*** Reading text Section Begins ***

| PRESIDENT ANNOUNCES
PLAN TO INCREASE SCIENCE FUNDING
As Dr. Harold Varmus, Director of the National Institutes of Health,
looked on from his seat next to the First Lady at the State of the Union
address on January 27, President Clinton announced a new plan to boost
funding for civilian research and development (R&D). Describing
it as a “gift to the millennium,” the President proposed “a 21st Century
Research Fund for path-breaking scientific inquiry—the largest funding
increase in history for the National Institutes of Health, the National
Science Foundation, and the National Cancer Institute.”
The President’s announcement follows close on the heels of other recent
proposals from Members of Congress to promote nondefense research, particularly
in the biomedical arena. Last May, the Senate passed a resolution
introduced by Sen. Connie Mack (R-FL) stating that the federal support
for biomedical research should double over the next five years. Later
in 1997, Sen. Phil Gramm (R-TX) and Sen. Joseph Lieberman (D-CT) introduced
the National Research Investment Act (S. 1305), a bill to double nondefense
basic research over the next ten years. Rep. Joseph Kennedy (D-MA)
plans to offer similar legislation on the House side early in this session.
The specifics of the President’s proposed research fund were fleshed
out in the FY 1999 budget request that was submitted to the Congress early
in February. The Research Fund for America is one of three special
funds established in the budget (the other two are for transportation and
environmental resources). The Research Fund includes a set of domestic
discretionary programs from several different R&D agencies which received
a total of $28.9 billion in FY 1998. The Fund would increase the
programs’ funding by eight percent to $31.1 billion. Only $27.1 billion
of these funds, less than the FY 1998 level, come from regular discretionary
spending within the existing caps. The remaining $4 billion, essentially
all of the requested increase for nondefense R&D, will be provided
by receipts from a tobacco settlement.

*** Reading text Section Ends ***
*** Listed records Section Begins ***

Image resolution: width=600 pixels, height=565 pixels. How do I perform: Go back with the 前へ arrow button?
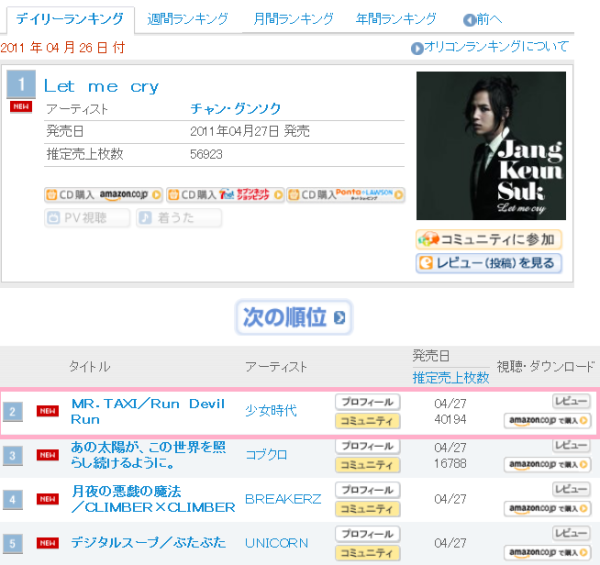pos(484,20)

*** Listed records Section Ends ***
*** Listed records Section Begins ***

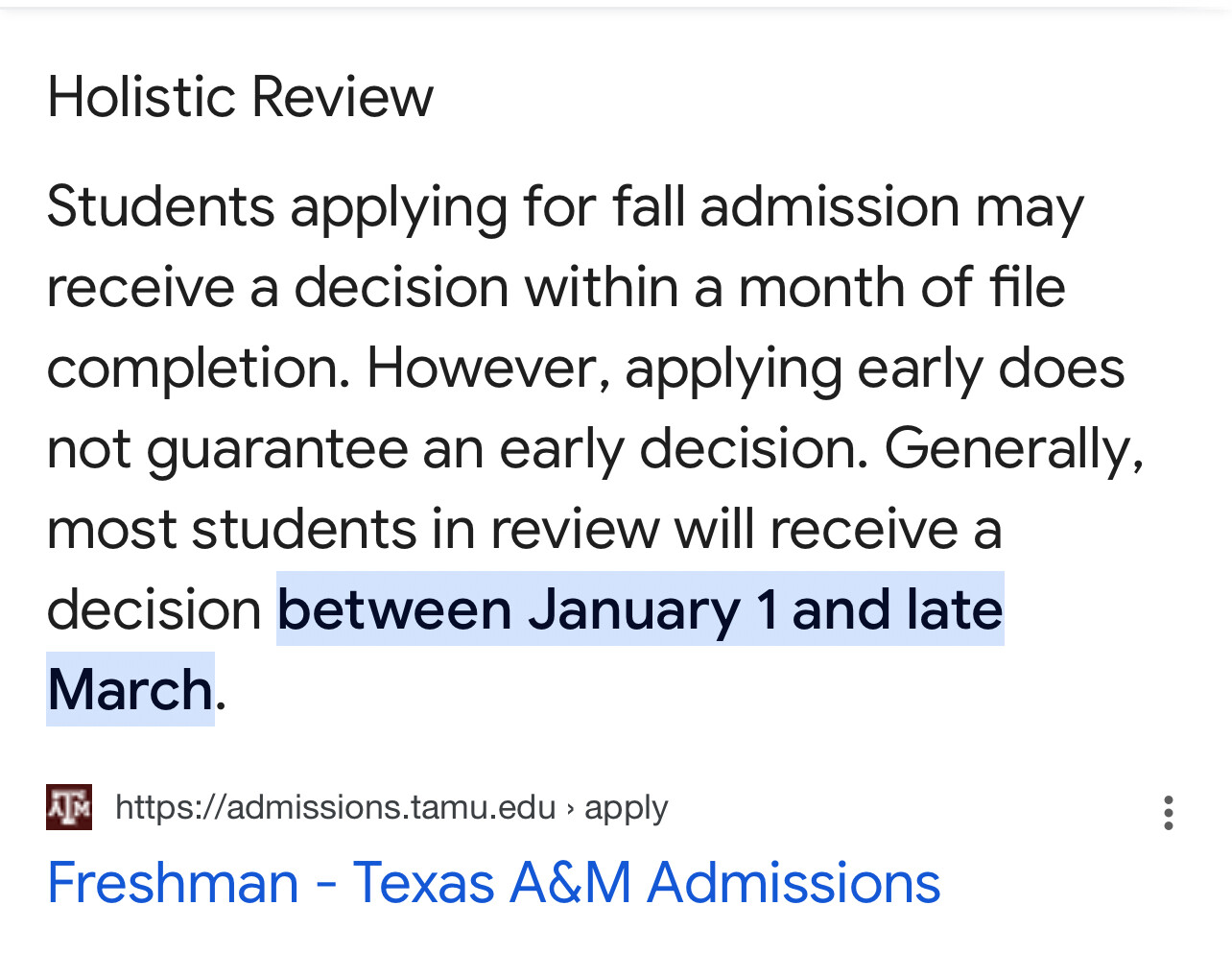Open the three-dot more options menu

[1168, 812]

*** Listed records Section Ends ***
*** Listed records Section Begins ***

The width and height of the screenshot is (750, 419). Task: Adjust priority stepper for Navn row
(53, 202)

*** Listed records Section Ends ***

■ **What this exercise asks**
(A) According to the science funding article, what would provide the remaining $4 billion?
(B) Please copy the science funding article word for word, starting with "The President’s announcement" and going on through "Joseph Kennedy (D-MA)".

■ **Solutions to the problems**
(A) Receipts from a tobacco settlement.

(B)
The President’s announcement follows close on the heels of other recent
proposals from Members of Congress to promote nondefense research, particularly
in the biomedical arena. Last May, the Senate passed a resolution
introduced by Sen. Connie Mack (R-FL) stating that the federal support
for biomedical research should double over the next five years. Later
in 1997, Sen. Phil Gramm (R-TX) and Sen. Joseph Lieberman (D-CT) introduced
the National Research Investment Act (S. 1305), a bill to double nondefense
basic research over the next ten years. Rep. Joseph Kennedy (D-MA)